# Text passage
North

For Yukon store owners, end to mandatory masking brings mixed reactions

In two weeks, Yukoners will no longer have to wear a mask indoors, but businesses can still ask their customers to mask up. It's one of the COVID restrictions being lifted by the Yukon government. One store owner says that puts her in a difficult situation.

'The thought of now engaging in a new kind of conflict is not one that interests me,' says one

Unorthodox Yukon is a shop that sells northern products on Main Street in Whitehorse. (Submitted by Douma Alwarid)

When Douma Alwarid heard the Yukon government would ease COVID-19 restrictions, she was torn between excitement and fear.

On Wednesday, the government announced —among other things— that masks will no longer be required in public spaces as of August 4. But businesses are still allowed to ask their customers to wear a mask inside.

Alwarid, who owns the Whitehorse gift shop Unorthodox Yukon says this puts her in a difficult position. 

"People are going to judge us if we let people in without masks," said Alwarid. 

"People are going to judge us if we ask people to wear a mask. There's no win-win ever."

# What is needed
Retype the part of the article on Yukon's end to mandatory masking from "In two weeks, Yukoners" to "a mask inside.". The rows after the article on Yukon's end to mandatory masking are separate material.

# Extracted material
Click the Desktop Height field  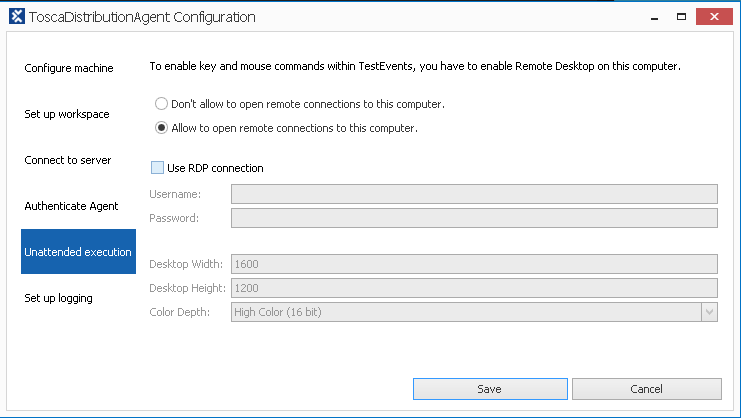474,288
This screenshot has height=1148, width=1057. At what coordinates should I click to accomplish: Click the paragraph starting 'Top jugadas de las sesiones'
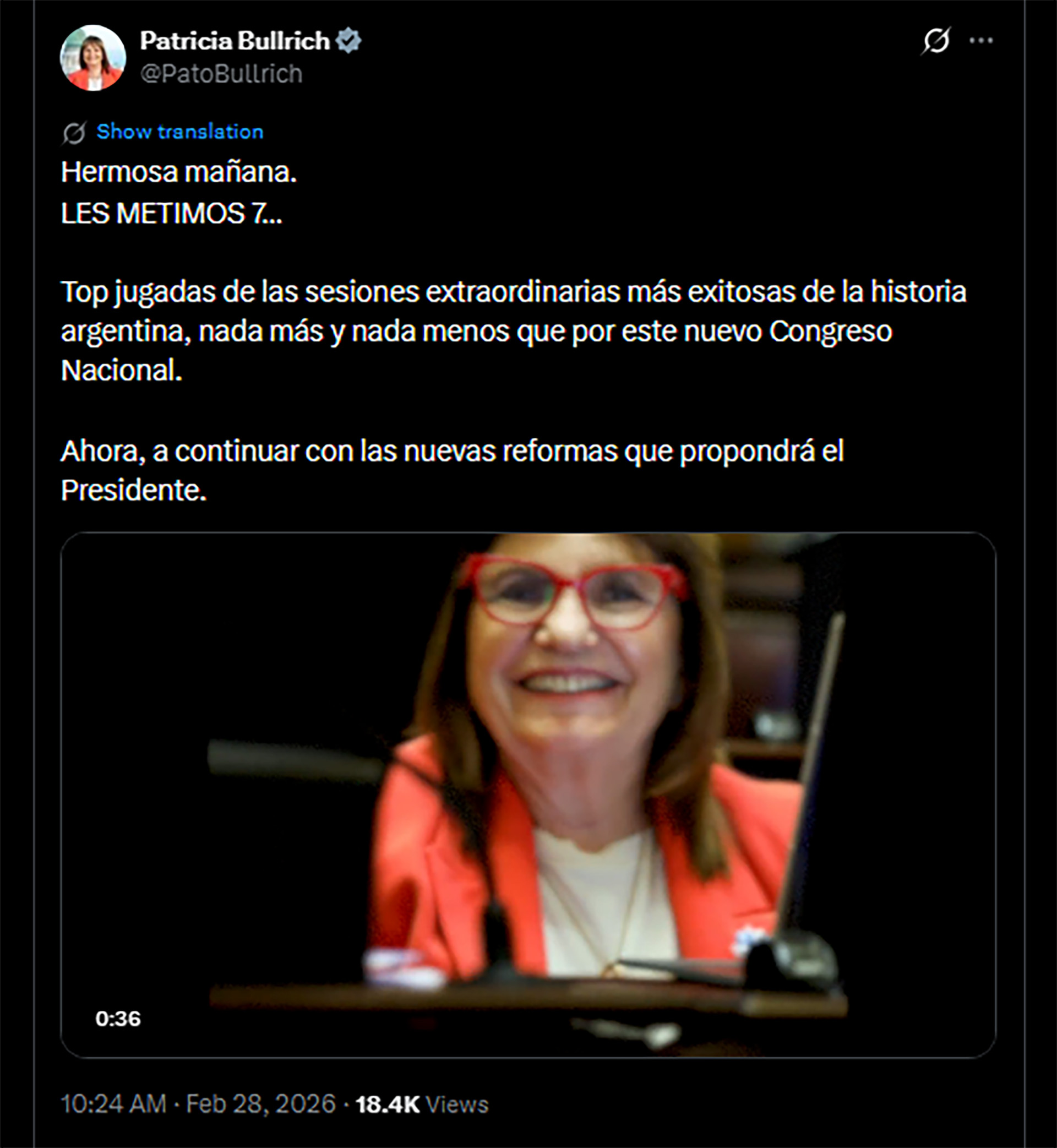point(514,330)
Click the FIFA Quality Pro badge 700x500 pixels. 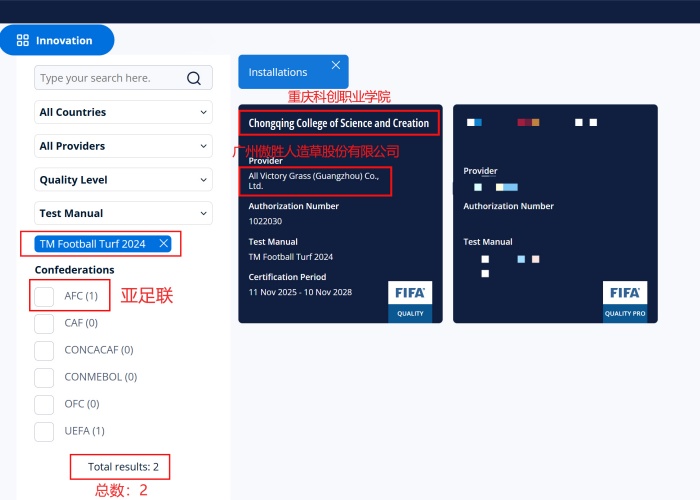click(625, 301)
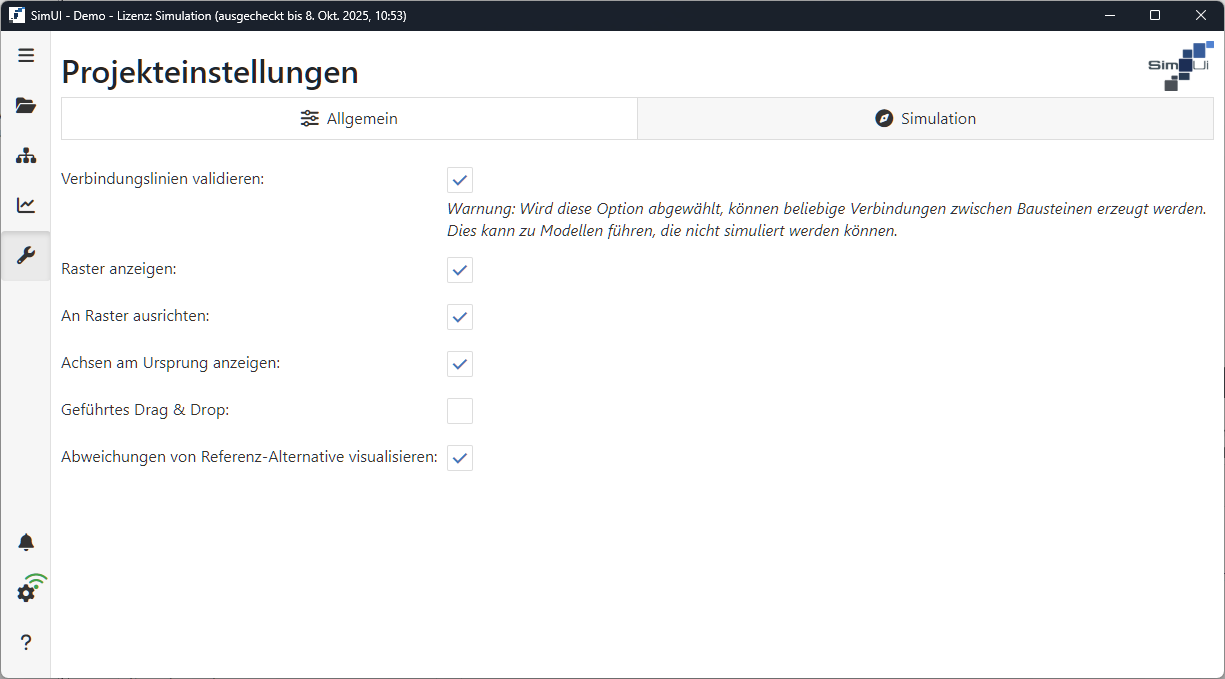Open a project via the folder icon
The height and width of the screenshot is (679, 1225).
(25, 105)
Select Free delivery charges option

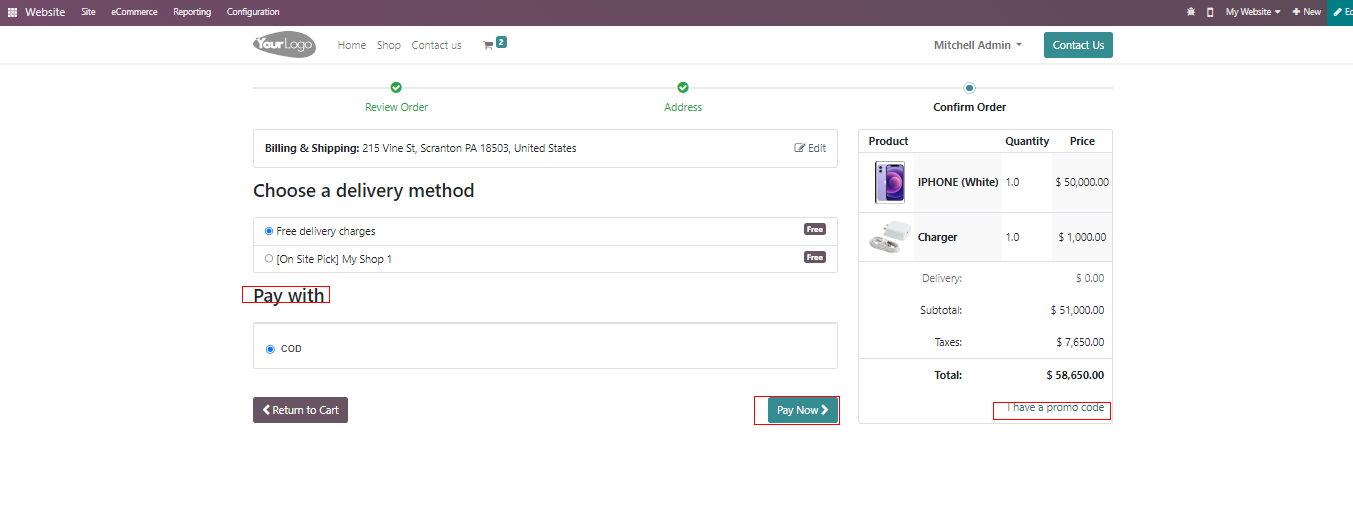coord(269,231)
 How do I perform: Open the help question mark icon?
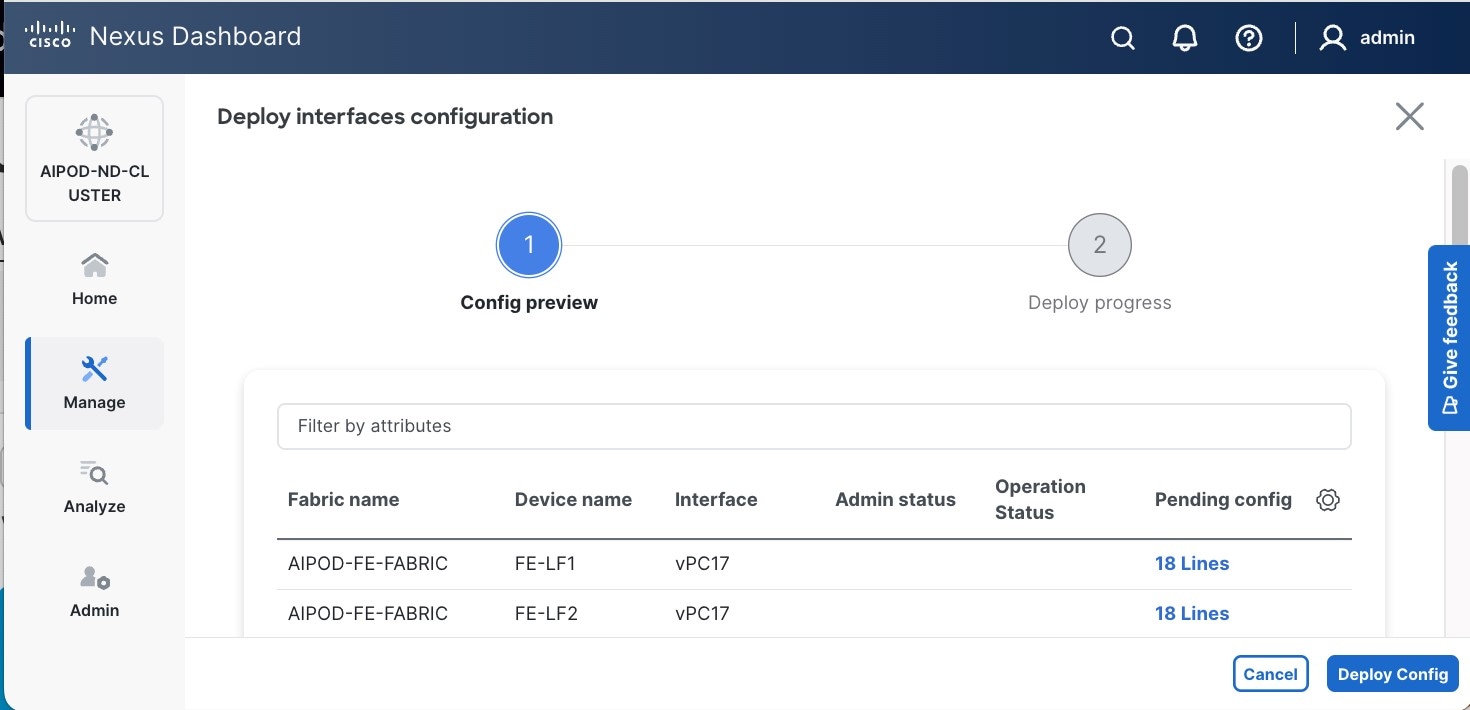(1249, 38)
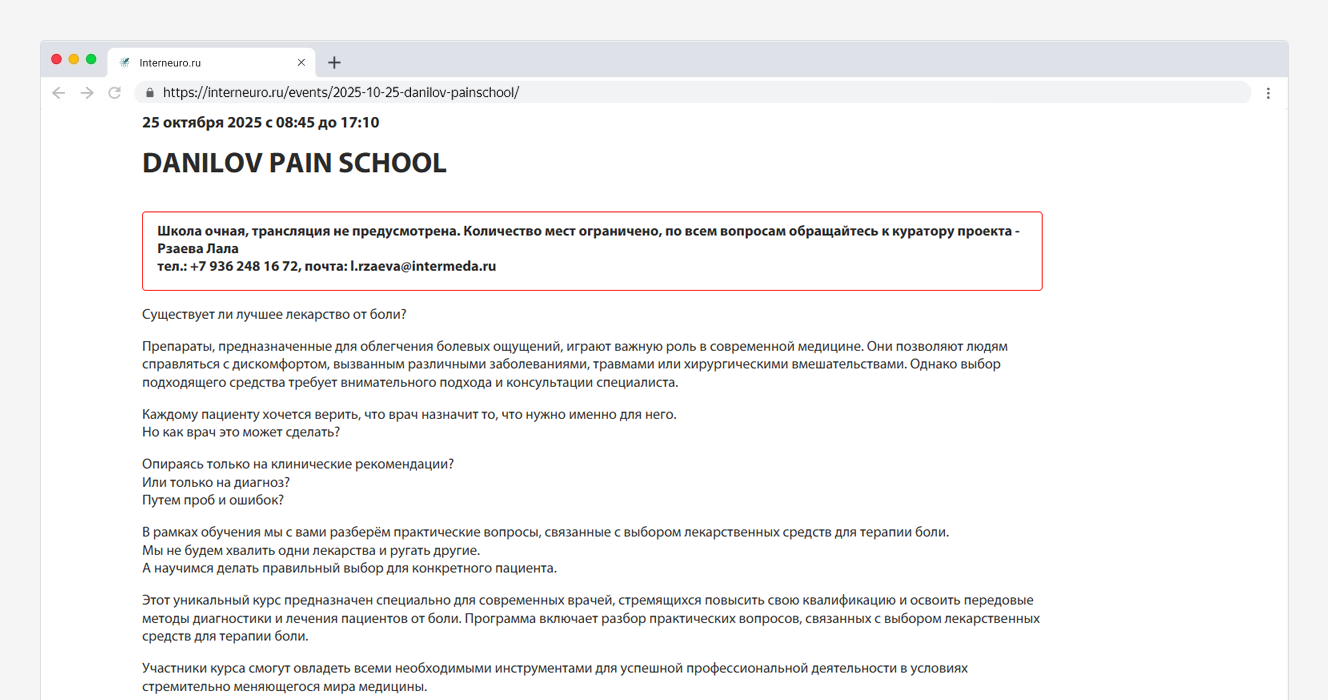Image resolution: width=1328 pixels, height=700 pixels.
Task: Click inside the address bar URL field
Action: click(x=400, y=92)

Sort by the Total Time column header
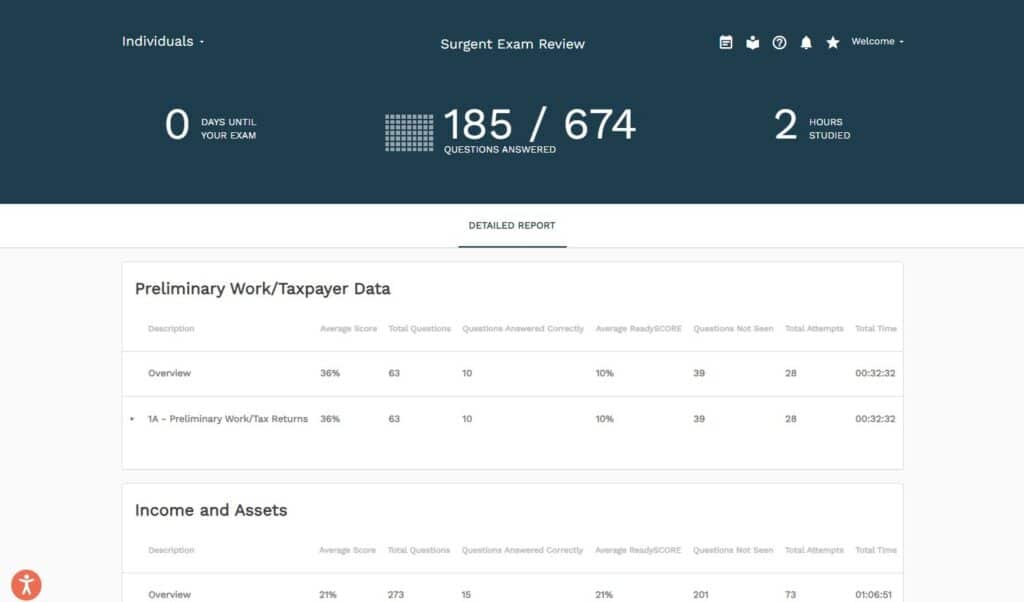tap(875, 328)
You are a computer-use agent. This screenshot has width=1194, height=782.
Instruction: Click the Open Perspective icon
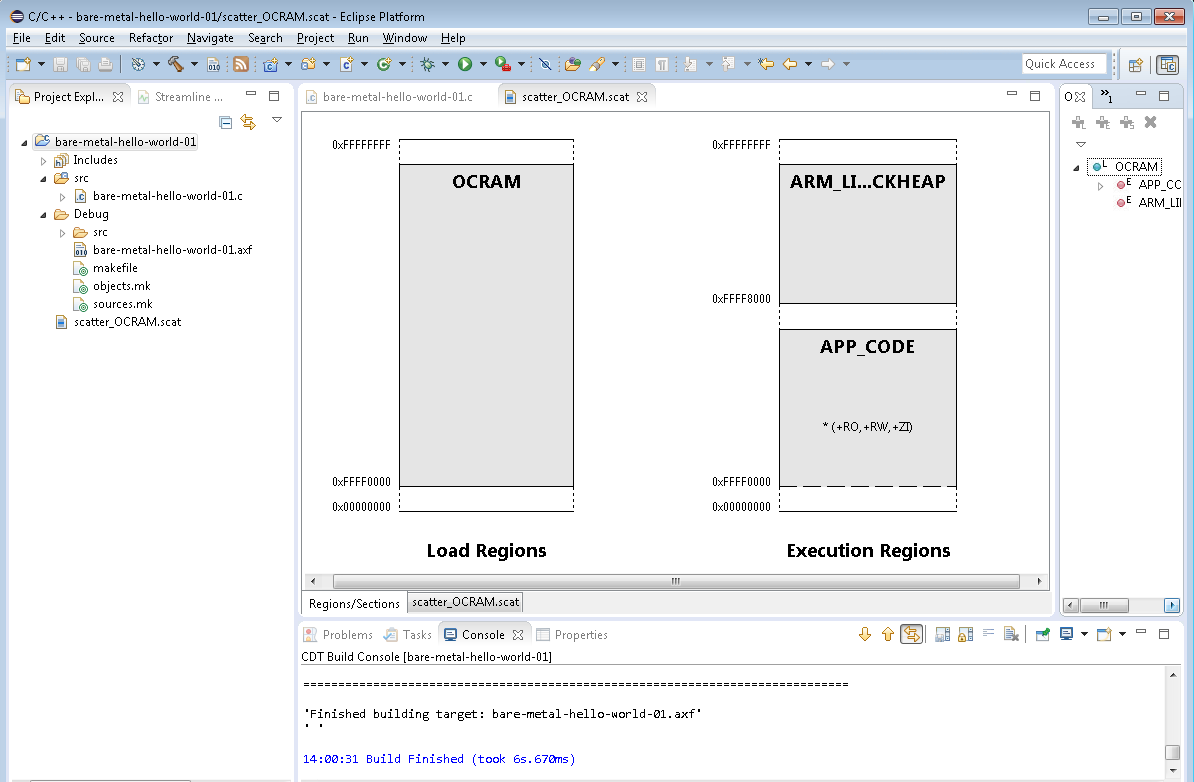click(1136, 65)
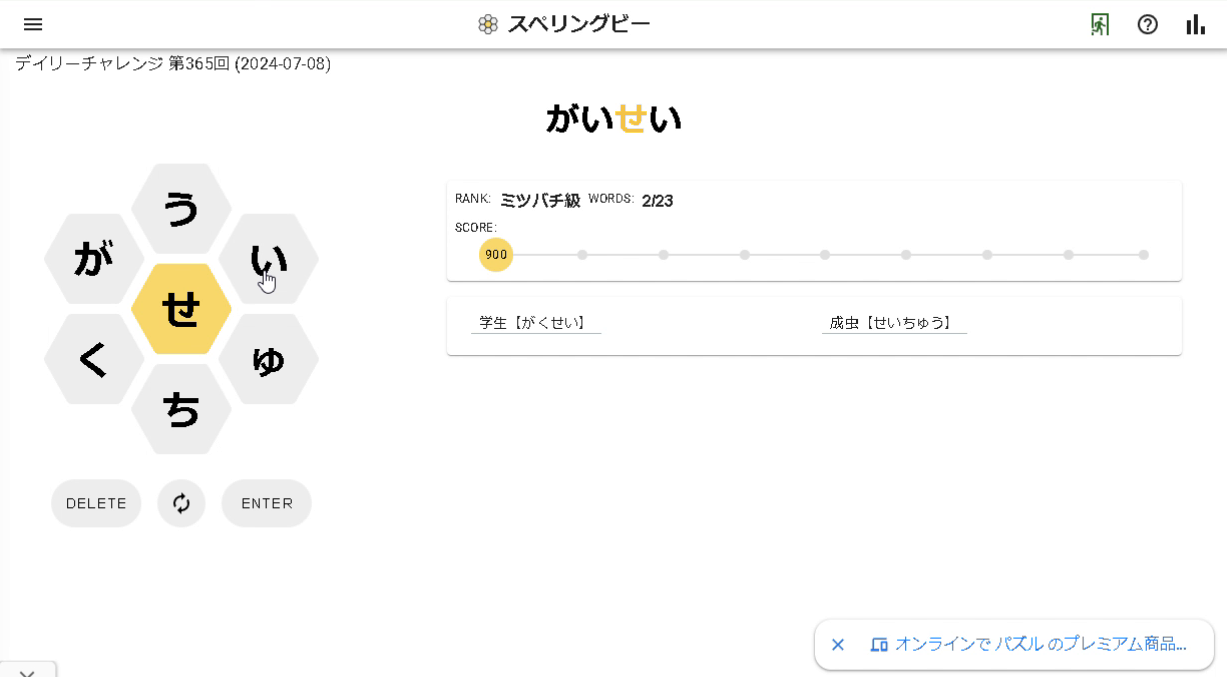Click the が hexagon letter
The width and height of the screenshot is (1227, 677).
92,258
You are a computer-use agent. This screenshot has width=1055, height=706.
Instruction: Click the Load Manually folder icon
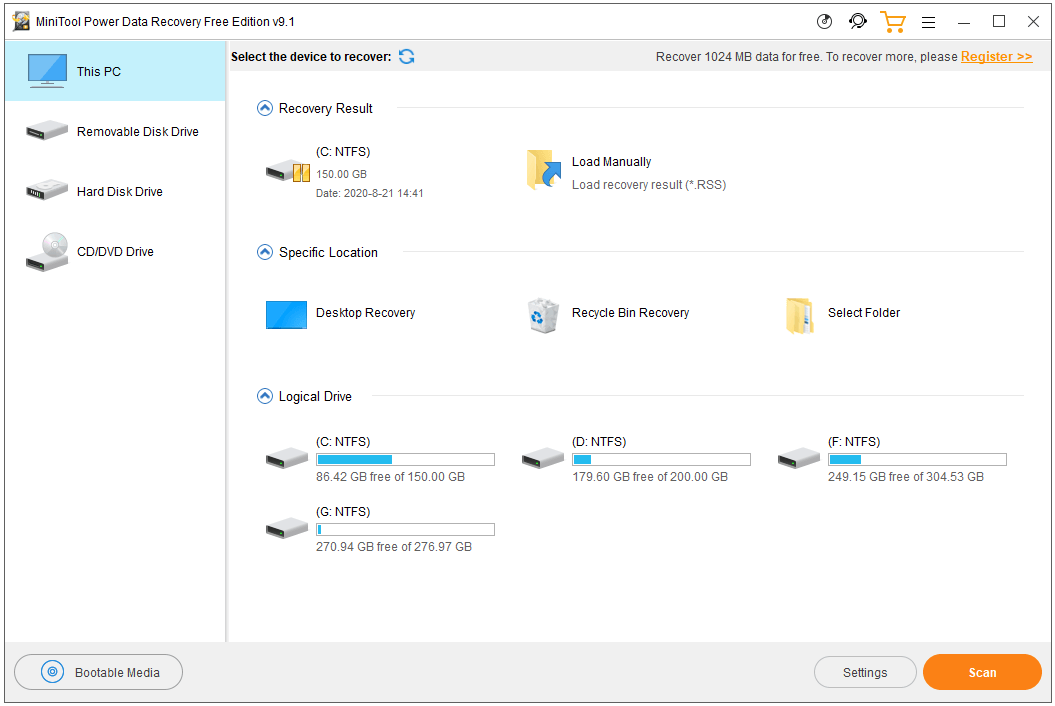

# Finished exercise
In two weeks, Yukoners will no longer have to wear a mask indoors, but businesses can still ask their customers to mask up. It's one of the COVID restrictions being lifted by the Yukon government. One store owner says that puts her in a difficult situation.

'The thought of now engaging in a new kind of conflict is not one that interests me,' says one

Unorthodox Yukon is a shop that sells northern products on Main Street in Whitehorse. (Submitted by Douma Alwarid)

When Douma Alwarid heard the Yukon government would ease COVID-19 restrictions, she was torn between excitement and fear.

On Wednesday, the government announced —among other things— that masks will no longer be required in public spaces as of August 4. But businesses are still allowed to ask their customers to wear a mask inside.